Monday, November 12, 2012

US-Panama agreement eliminates poultry tariffs, expands trade


    The U.S.-Panama Trade Promotion Agreement, which was signed into law in October 2011, went into effect on October 31, 2012, and will provide several positive turns for trade between the two countries, including an elimination of tariffs and an expansion of business.
    Before the agreement, Panama's tariffs were as high as 260 percent on chicken leg quarters, according to the U.S. Department of Agriculture's latest report. Under the agreement, the 260 percent tariff on chicken cuts will be eliminated immediately on mechanically de-boned chicken, within five years for wings and within 10 years for other chicken cuts, except for leg quarters.

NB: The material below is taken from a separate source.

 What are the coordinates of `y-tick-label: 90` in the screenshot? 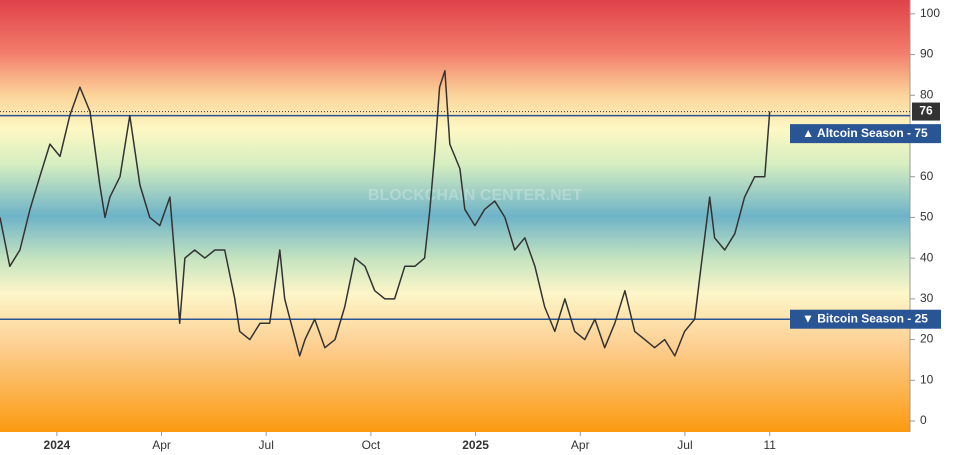 It's located at (927, 54).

    Panama will immediately provide duty-free access on leg quarters within a preferential tariff-rate quota that starts at 660 metric tons and grows 10 percent annually. The 260 percent overquota tariff will be eliminated in 18 years. U.S. poultry exporters will continue to have access to the global 756 metric ton tariff-rate quota or chicken cuts that is part of Panama’s World Trade Organization commitments.
    Panama will immediately eliminate the 15 percent duties on turkey meat for frozen whole turkeys and most frozen turkey cuts, according to the agreement. The 15 percent tariffs on processed turkey and chicken will be eliminated within five years.